I will give an example of how it can be done badly. In a report last year, a highly influential international thinktank examined ‘Schools for 21st-Century Learners’, promoting to schools approaches such as ‘authentic learning’ and ‘technology-rich environments’.

In a passage on ‘inquiry learning’, this report cited a case study of a secondary school in the north west of England where pupils work for 1 day a week on research projects; where they were free to pursue their own interests with teachers simply acting as ‘facilitators’.

On reading this case study, I decided to investigate how well the school in question actually performs.
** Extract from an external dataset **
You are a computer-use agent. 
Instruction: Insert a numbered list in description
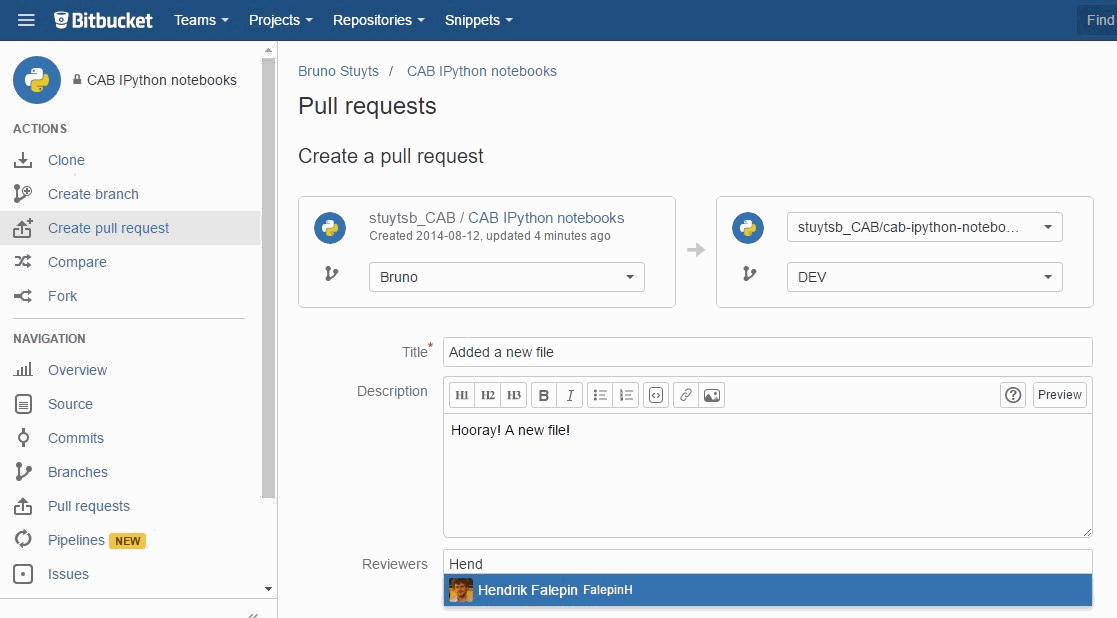coord(626,395)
It turns out that for the past 2 years, over half the pupils have not achieved 5 GCSEs graded A* to C including English and maths, and in 2013 the school was graded ‘requires improvement’ by Ofsted.

Why on earth, I ask myself, would an organisation which is geared towards improving educational outcomes profile a struggling school with unimpressive examination results as an exemplar? The only answer I can reach is that for many in education, a preference for child-centred teaching methods is still allowed to trump actual evidence of failure and success.

I am confident that the education sector is moving towards becoming a mature profession, where evidence is finally allowed to trump orthodoxy and dogma. To speed this process along, it is the responsibility of all organisations involved in helping headteachers with school improvement to be absolutely rigorous in scrutinising the methods and approaches they promote.

Whether promoting the merits of project work or direct instruction, synthetic phonics or whole word, a knowledge-based curriculum or a thematic curriculum, educators must ask themselves, “Do I wish this to be true, or do I know this to be true?”.

In England, we have some truly astonishing schools which achieve great results against the odds, and the number of such schools is growing with every year. We should not be looking to struggling schools where half of the pupils do not meet the minimum expected standard for inspiration.

So my challenge to The Key, and any organisation of a similar nature, is to ask yourselves whether you are comforting schools by reflecting current orthodoxies, or challenging schools to improve by promoting approaches which have been proven to work.

I look forward to answering your questions.